For a city like Nashville – the healthcare capital of the U.S. – these data are especially unacceptable.
Research from the National Institute for Health Care Management (NIHCM) shows the national maternal mortality rate for Black women was about three times higher than White women. NIHCM correlates the disparities to variation in quality of care, structural racism, implicit bias, and chronic conditions.
Similar findings are unfortunately found within Tennessee. The latest Tennessee Department of Health (TDH) Maternal Mortality Rate report showed numbers similar to the national rate, with Non-Hispanic Black women two and half times more likely to die than White women. The TDH report found the vast majority (89%) of pregnancy-related deaths were preventable, with up to 24% being labeled as “having a good chance of being prevented.”
Racial disparities are also found among infant deaths. According to the Robert Wood Johnson County Rankings and Roadmaps, the infant mortality rate in Davidson County is seven deaths per 1,000 births in 2022. But a closer look shows Black infants in Davidson County are more likely to die than White or Hispanic infants: for every 1,000 births, there are 13 Black infant deaths, six Hispanic infant deaths, and four White infant deaths.
Too many infant deaths (one in four in Nashville) are related to unsafe sleep practices. According to a NashvilleHealth 2019 Infant Safe Sleep Report, which found that 66% of sleep-related infant deaths in Metropolitan Nashville were Black infants.
At NashvilleHealth, we are on a mission to identify the obstacles to health that our city faces and to work in a collective, collaborative, and coordinated way to improve the health and well-being of our community.
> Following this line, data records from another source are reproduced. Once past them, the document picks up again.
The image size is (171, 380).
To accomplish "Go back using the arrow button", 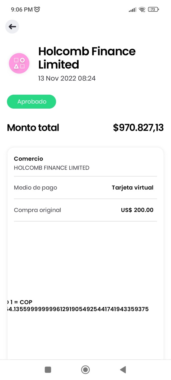I will point(12,27).
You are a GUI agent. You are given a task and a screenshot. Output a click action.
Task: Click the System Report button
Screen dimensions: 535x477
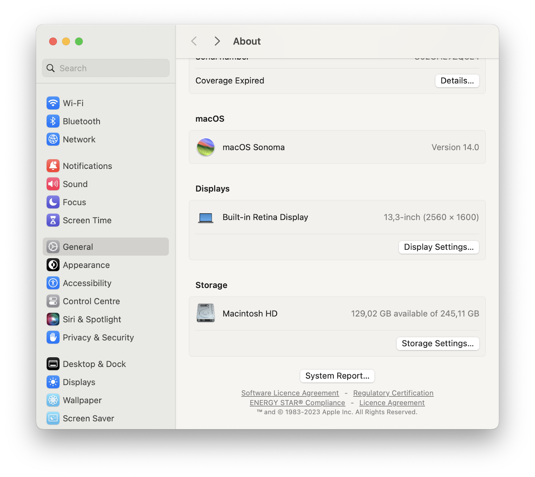pyautogui.click(x=337, y=376)
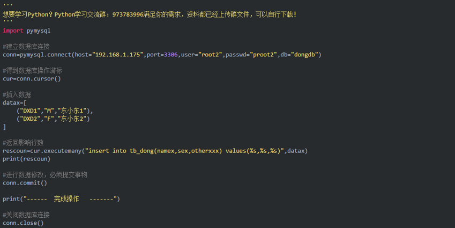Click the cur=conn.cursor() line

[32, 79]
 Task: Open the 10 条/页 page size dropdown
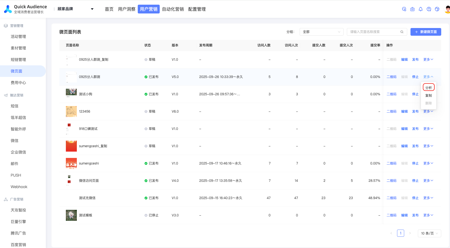429,233
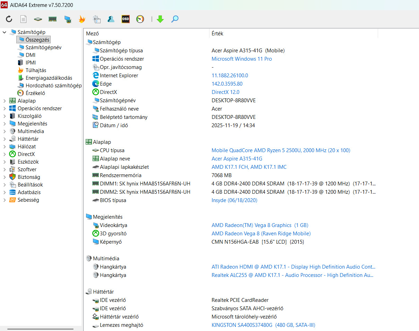419x331 pixels.
Task: Click the green download arrow icon
Action: 160,19
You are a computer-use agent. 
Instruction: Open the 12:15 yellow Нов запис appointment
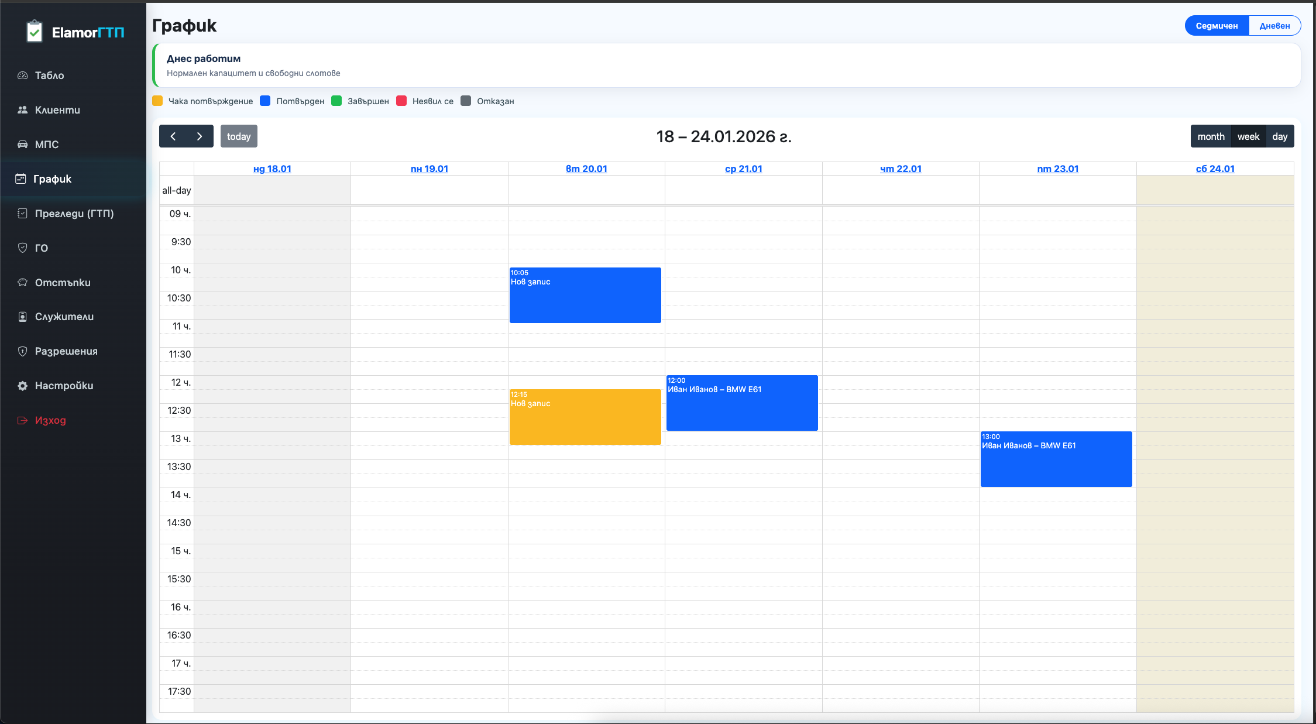click(x=585, y=417)
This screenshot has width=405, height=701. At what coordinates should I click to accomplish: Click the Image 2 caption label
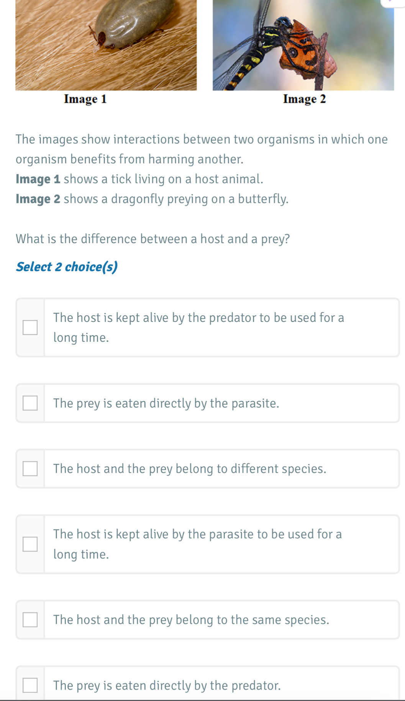pyautogui.click(x=305, y=99)
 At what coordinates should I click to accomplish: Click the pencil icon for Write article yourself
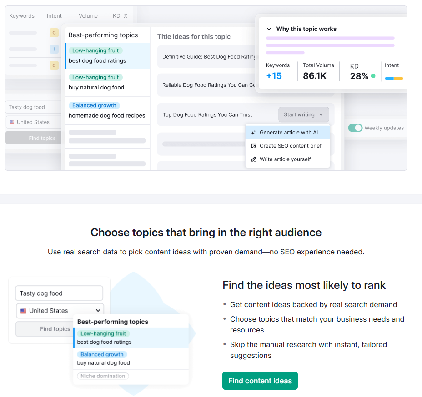pyautogui.click(x=253, y=159)
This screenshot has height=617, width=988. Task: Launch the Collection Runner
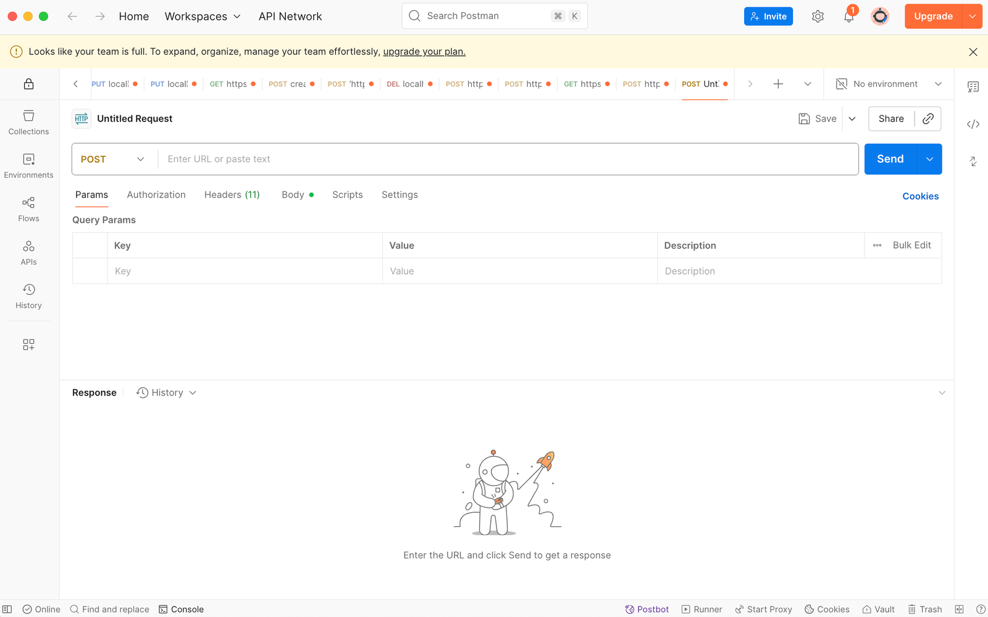tap(702, 609)
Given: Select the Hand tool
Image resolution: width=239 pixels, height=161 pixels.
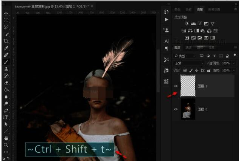Looking at the screenshot, I should (x=6, y=138).
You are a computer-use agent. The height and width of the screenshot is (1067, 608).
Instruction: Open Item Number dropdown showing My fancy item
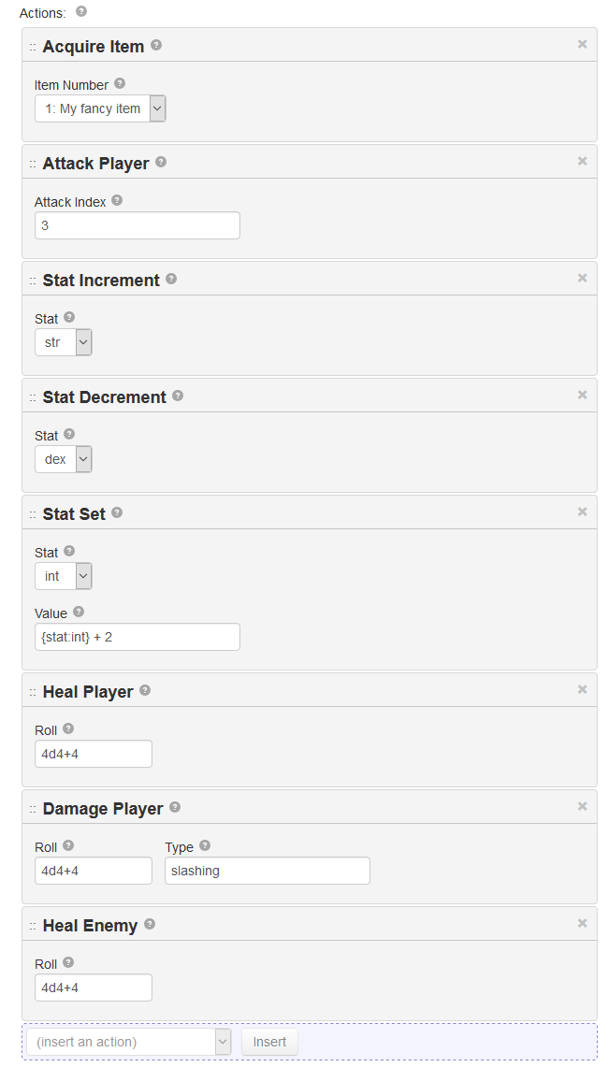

That includes an intense focus on saving the lives of our mothers and babies.
Since 2016, we have worked with the Metro Public Health Department and Tennessee State University to decrease infant mortality and preterm births in Davidson County. Our efforts – and the tireless work of our many partners – have helped improve the infant mortality rate in Davidson County. But, we have a long way to go.
As the healthcare capital, we must do better to protect our infants and their mothers during and after pregnancy.